One week after speaking with the recruiter from the new job, the decision was made and I turned in my notice at work! I am becoming a traveler! On to bigger and better things!! Since I made that decision, many things have come my way that have caused stress and anxiety. But I'm learning more and more how to hear God in it all, which really excites me because I feel like that is a struggle for me.  And every time something has come up, He has resolved it for me. It's encouraging to know that indeed when you are seeking and following His will He does make a way. I'm now 2 weeks away from my last day at work and I just keep thinking "this is really happening!!!" It's scary and exciting all at the same time. I still don't have my first assignment yet so I don't know when exactly and where I'm going, but I'm ready.

I know leaving my family will be hard. I've not focused on that too much.  I just know that if I stay because it's easy and comfortable I will be staying for the wrong reasons. I must lay this down for God to redeem also, and I trust that He will. I've had some friends share their thoughts on these decisions and it excites me even more for what lies ahead. I hope that you all will keep me in your prayers. Where God moves attacks come also. But I'm prepared and I'm trusting!!

Well here we are! I'll post again when I have information to share about where I'll be heading out to. Thank you in advance for all your love and support for what is to come :)

Wow my first blog entry.  Feels a little strange I must say. I've thought about this blog for a few weeks now and though I'm still a bit hesitant I thought I would give it a shot. As I prepare to leave on this new and exciting journey,  many people have requested that I keep in touch and let them know where I am and how life is going. I know most of the time we say these things as a common courtesy knowing that in reality when the person leaves that may be the end of communication. However, I have a feeling that what I am about to begin is a great adventure, and I want to share that with the people in my life. I don't want to post non-stop on Facebook about all that will be happening, and let's face it keeping up with email and letters can be daunting. This outlet seems to make the most sense.

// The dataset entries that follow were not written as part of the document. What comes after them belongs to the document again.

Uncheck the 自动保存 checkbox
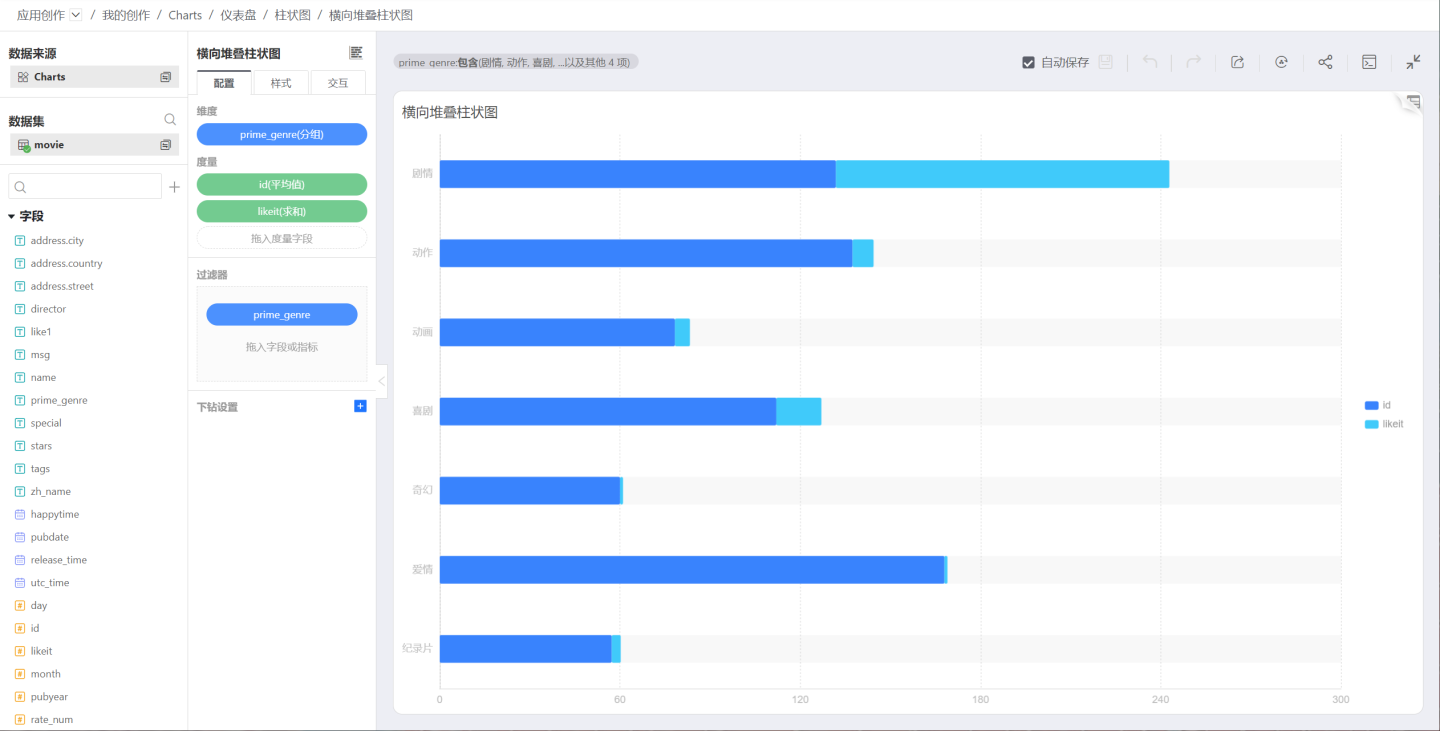 (x=1028, y=62)
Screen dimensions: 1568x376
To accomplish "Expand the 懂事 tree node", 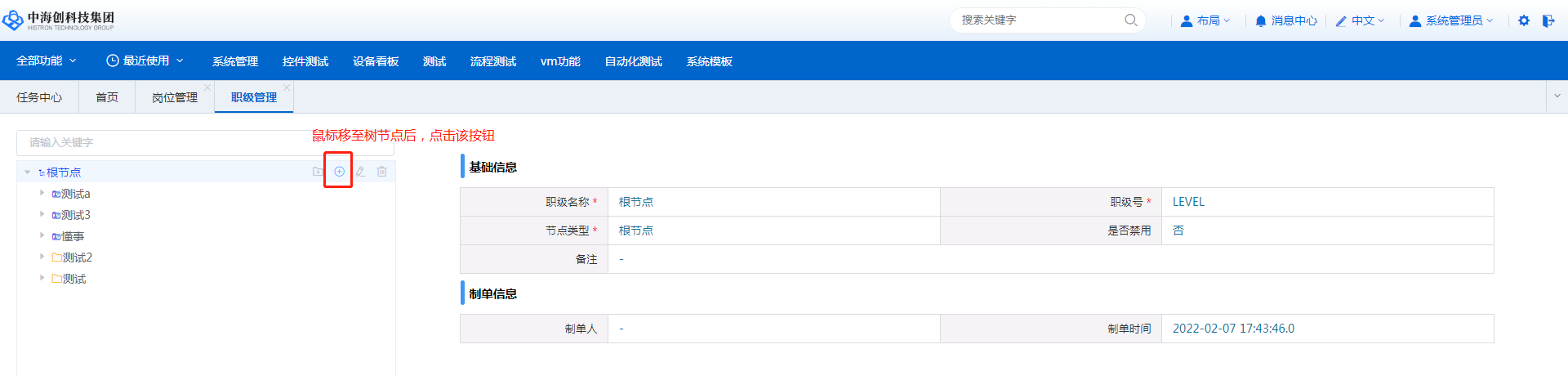I will 42,235.
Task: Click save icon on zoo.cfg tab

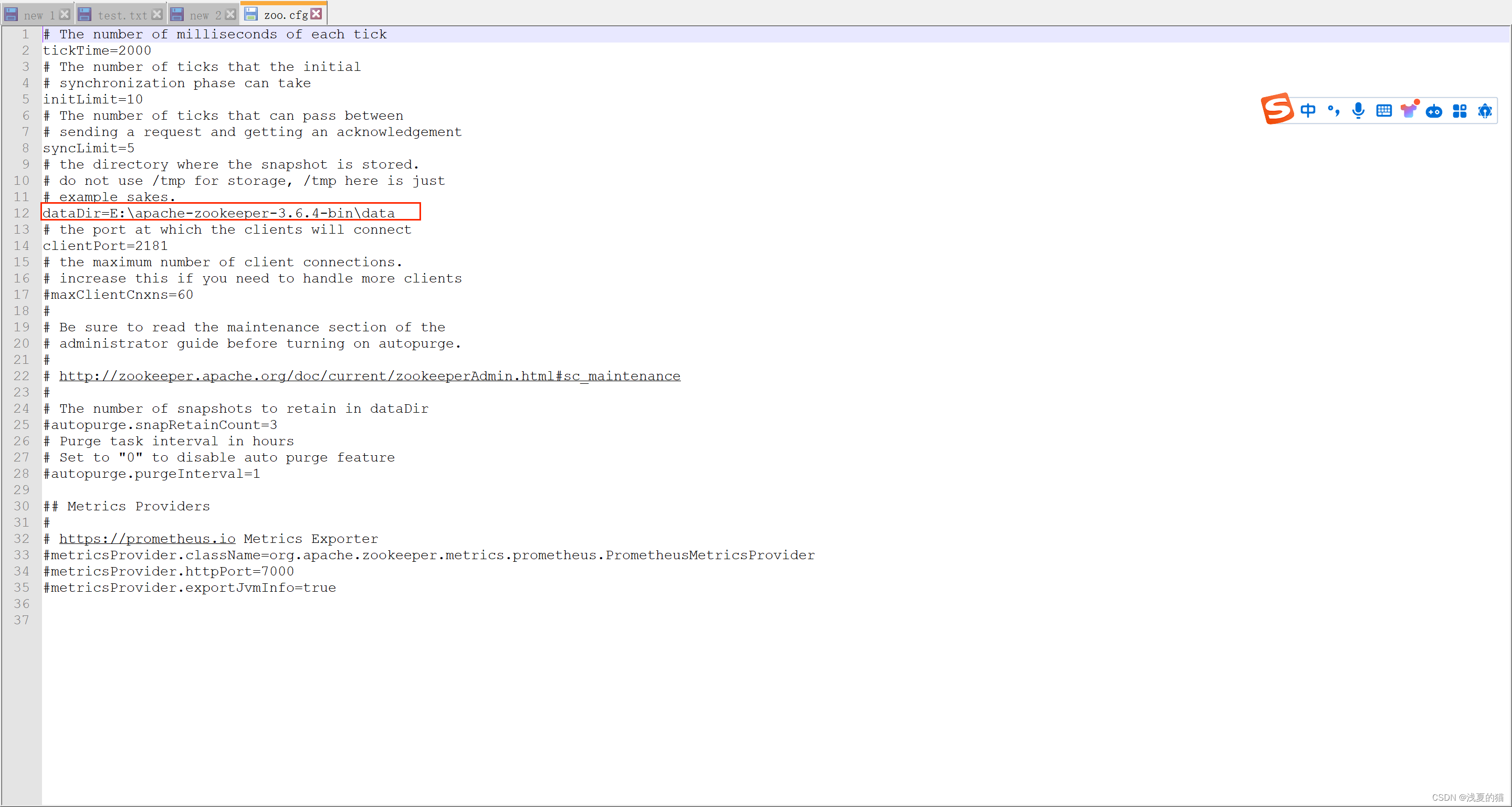Action: click(251, 14)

So here it is.....Embarkation. The act or process of beginning a journey; to commence adventure!!  Sounds exciting right!?! I am hoping to use this site as a means to share what is happening in my life.  That may be the good the bad and/or the ugly....so be prepared :)  I know right now that there won't be a set schedule as to when I post, so just check back as you wish.  I think you can sign up to be notified by email when new posts are out!


I hope you all will enjoy what lies ahead with me!